Schon seit 1933 hatten Max und Nathan ihr betrieblichen Strategien verändert und ihre Betriebe langsam aufgegeben oder in den Vergleich geschickt. Statt dessen hatten sie begonnen, ihre Immobilien als Geldquelle genutzt. Es war ihre einzige Möglichkeit, die Flucht der Kinder und im zweiten Gang der Kernfamilie , zu ermöglichen. Dafür brauchte man Bargeld. Immer mehr Familienmitglieder mahnten zur Vorsicht und appellierten an Max Raphael Hahn, die weitere Vermögenssicherung aufzugeben. AlleVorbereitungen der geplanten Ausreisen von Rudolf, Leo, Hanni und Meir wurden bis 1938 organisiert. Man nutzte dazu diesmal Ausland befindliche Verwandte und Freunde. So konnten sie im Januar und Mai 1939 das Land verlassen und waren gerettet. Nach der langen Haft von Max Raphael war die Flucht aus Göttingen nicht mehr möglich.

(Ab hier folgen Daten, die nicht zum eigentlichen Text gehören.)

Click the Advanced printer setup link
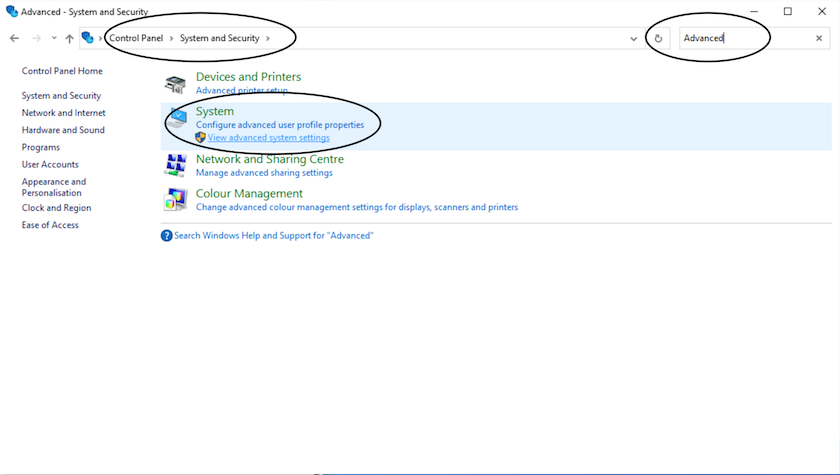The height and width of the screenshot is (475, 840). [241, 90]
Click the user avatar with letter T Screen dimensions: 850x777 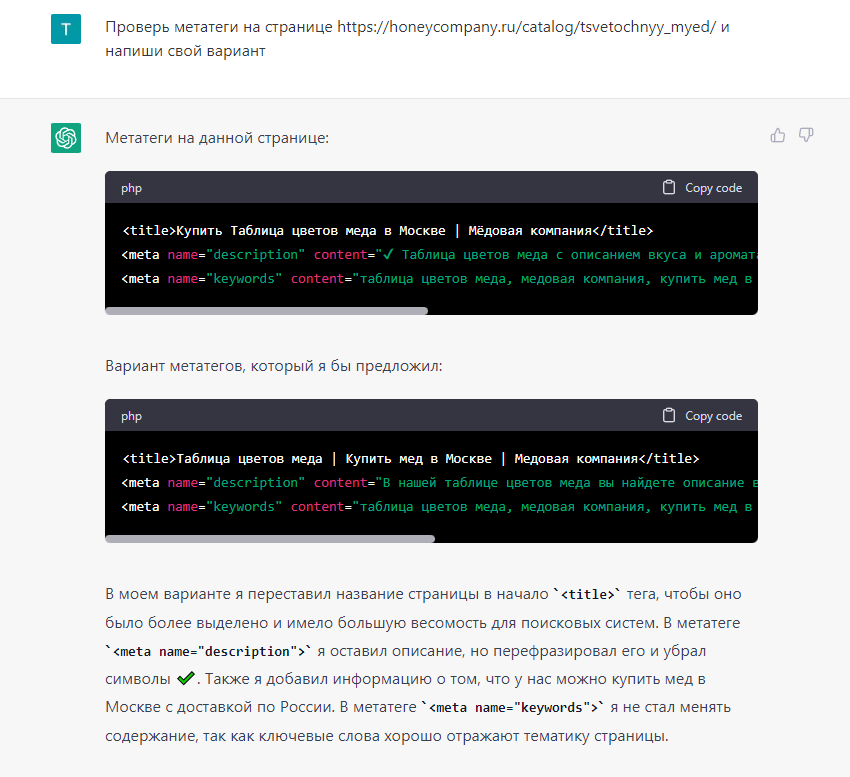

Während der Haft hatte auch Max Raphael seinen Widerstand gegen die Ausreise aufgeben. Briefe und ein letzter Besuch von seinem Sohn Rudolf im Gefängnis vor seiner Abreise im Januar 1939 belegen diese Situation. Darum zogen die zwei Familien nun nach Hamburg um. Dort hatte man nicht nur bessere Beziehungen, sondern auch ein zurückhaltenderes Umfeld und ein milderes Finanzamt. Doch leider gab das Göttinger Finanzamt bewusst die Akten nicht nach Hamburg ab , um die Hahns weiterhin kontrollieren und auch abschöpfen zu können. Aber mit Beginn des Krieges im September 1939 war es fast unmöglich geworden, ein Aufnahmeland zu finden. Dem Ehepaar gelang es ca. 1940/1941 umfangreiche Dokumente in mehreren Containern nach Schweden und in die Schweiz zu expedieren. Doch sie selbst konnten nicht folgen.
Mit dem Transport vom 6. Dezember 1941 vom Hannoverschen Bahnhof deportierten die Nationalsozialisten Gertrud und Max Hahn nach Riga. Wann genau das Ehepaar dort ums Leben lässt sich nicht rekonstruieren.
Abschließend sei erwähnt, dass das Sofa und die zwei Sessel nach dem Krieg als bürgerliche Möbel ohne Bezug zu den Hahns präsentiert wurden und dann aus Platzgründen im Fundus verschwanden. Erst die neuere Restitutionsforschung und der Besuch der Erben 2015 und die damit verbundene Öffentlichkeit förderte die Möbel wieder ins Licht. Die Überlassung der Erben an das städtische Museum Stadt hat bisher und im Gegensatz zu den Versprechungen nicht zur Ausstellung der Möbel und der dazugehörigen Präsentation jüdischen Lebens in Göttingen geführt.